World Wide Pictures
- Company type: Film production and distribution
- Founded: 1951
- Founder: Billy Graham and Dick Ross
- Defunct: 2003
- Headquarters: Minneapolis, United States
- Website: World Wide Pictures

= World Wide Pictures =

American film company

World Wide Pictures (WWP) was a film distributor and production company established as a subsidiary of the Billy Graham Evangelistic Association (BGEA) in 1951. It is involved in the production and distribution of evangelistic films, the production of Graham crusade films, and publicity for Graham crusades.

== History ==
WWP was established in 1951 after Graham met Dick Ross, who had produced a documentary film of Graham's 1950 crusade in Portland, Oregon. That film's success led the BGEA to buy Ross's production company and hire him as the president of a new BGEA subsidiary incorporated as the Billy Graham Evangelistic Film Ministry (which was to be WWP's official name until 1980).

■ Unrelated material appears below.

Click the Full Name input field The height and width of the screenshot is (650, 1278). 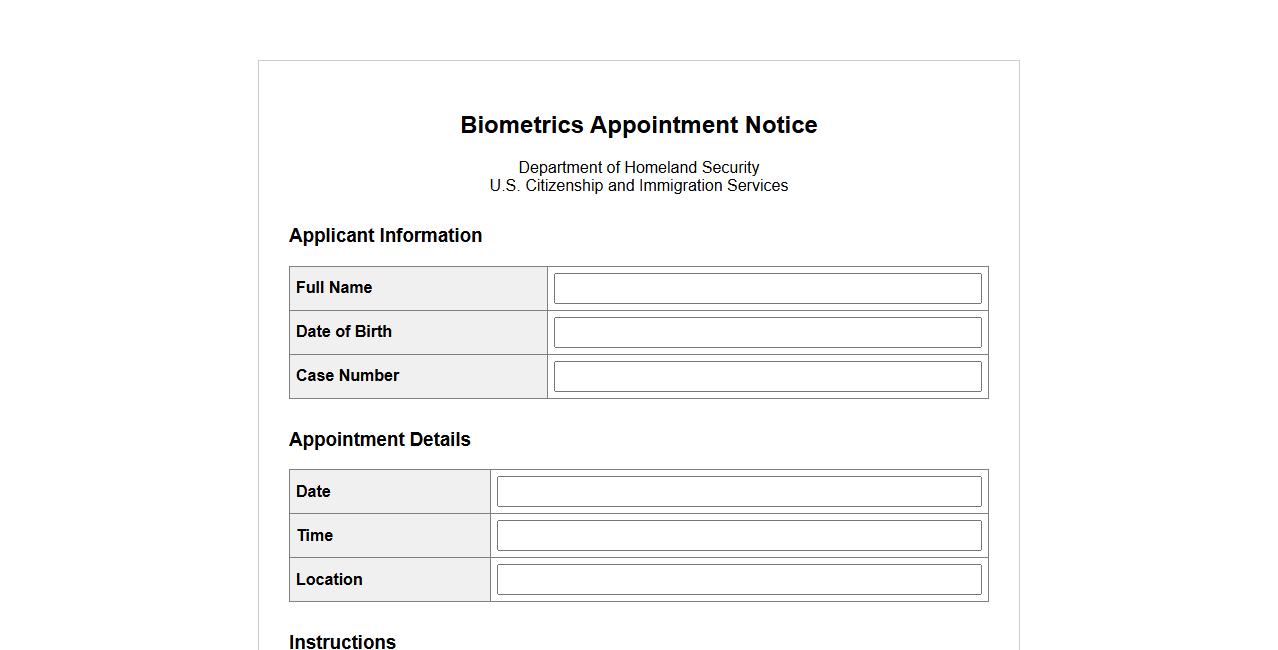coord(767,288)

WWP's first feature film was Mr. Texas, produced during Graham's 1951 Fort Worth, Texas Crusade. It was also during the 1950s that WWP established production facilities in Burbank, California.

Perhaps WWP's best-known production was the 1965 film The Restless Ones, featuring Kim Darby. It was the first theatrical movie. According to an October 14, 1966, issue of Christianity Today more than 120,000 professions of faith were recorded after more than two million people viewed the film. Other feature films included Two a Penny (also 1965), which starred Cliff Richard. Both The Hiding Place (1975, with Julie Harris) and Time to Run (1973) received Golden Globe nominations for Most Promising Newcomer.

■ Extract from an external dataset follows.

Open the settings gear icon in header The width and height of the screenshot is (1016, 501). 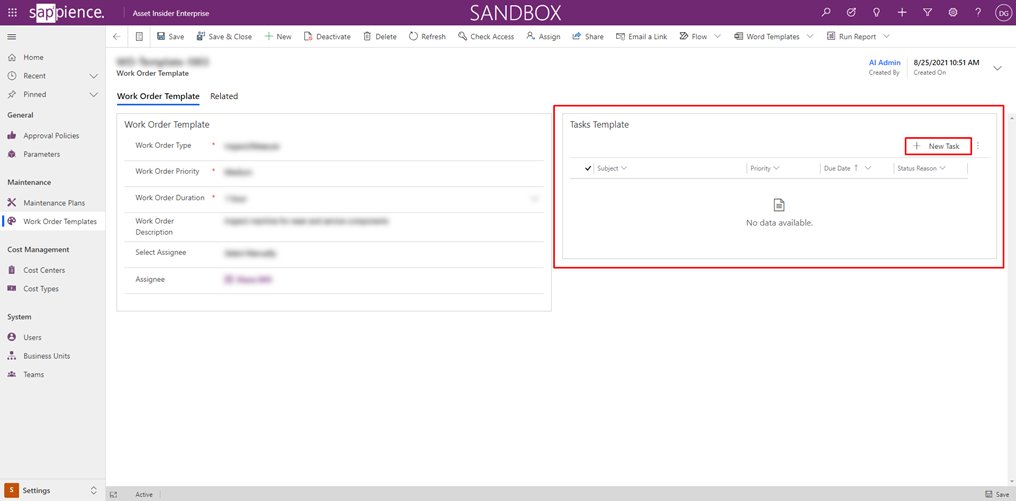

WWP stopped national releases of its films in the late 1980s. The company sold its Burbank studio, moved its headquarters to Minneapolis, and switched to working with independent producers and distributing films to churches, on home video, and as made-for-TV movies.

They cautiously returned to feature films in 2001 with the limited national release of Road to Redemption, WWP's first comedy after over 125 films. The film starred Pat Hingle, Julie Condra, Leo Rossi, Jay Underwood, Tony Longo, and Wes Studi. It was followed by The Climb, which starred Jason Winston George, Ned Vaughn, and Dabney Coleman, and featured Todd Bridges. In 2003, the company released Last Flight Out.